> _Exercise details_:
Transcribe the listing in full, word for word; pictures do not belong in the copy.

> _Records supplied_:
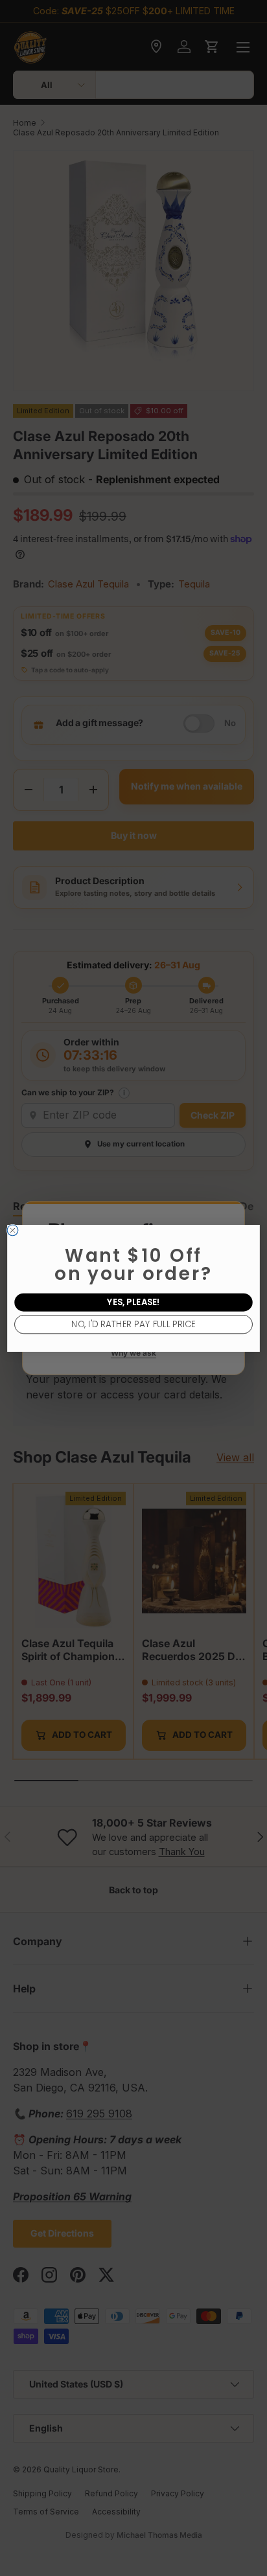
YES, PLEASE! (133, 1302)
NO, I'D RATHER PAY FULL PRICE (133, 1324)
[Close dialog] (12, 1230)
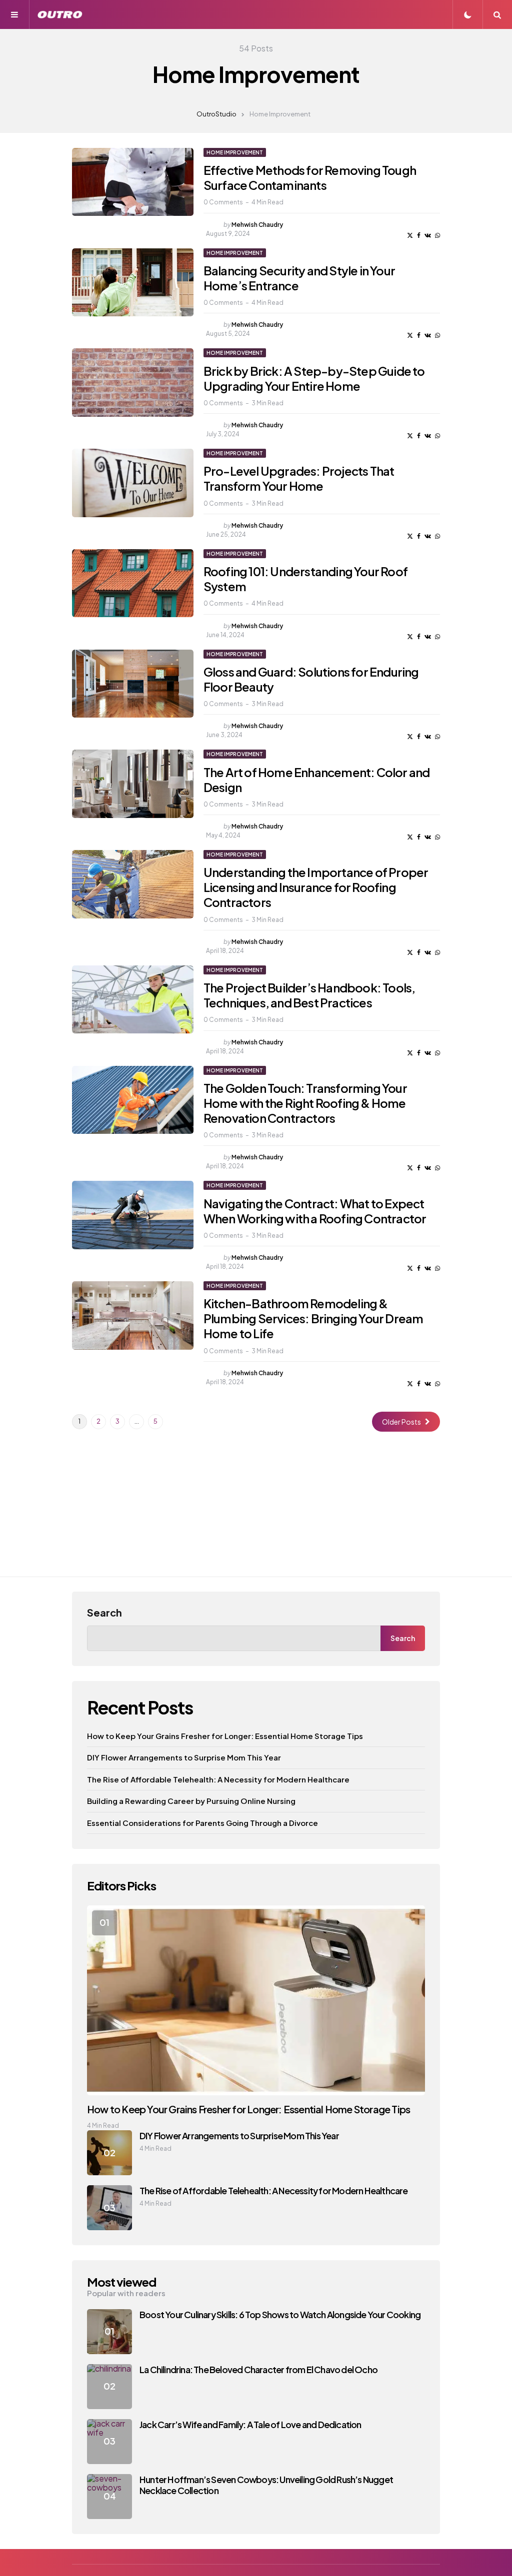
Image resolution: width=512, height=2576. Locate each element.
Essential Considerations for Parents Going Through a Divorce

> _Solution_:
YES, PLEASE! (133, 1302)
NO, I'D RATHER PAY FULL PRICE (133, 1324)
[Close dialog] (12, 1230)
Image resolution: width=512, height=2576. Locate each element.
Essential Considerations for Parents Going Through a Divorce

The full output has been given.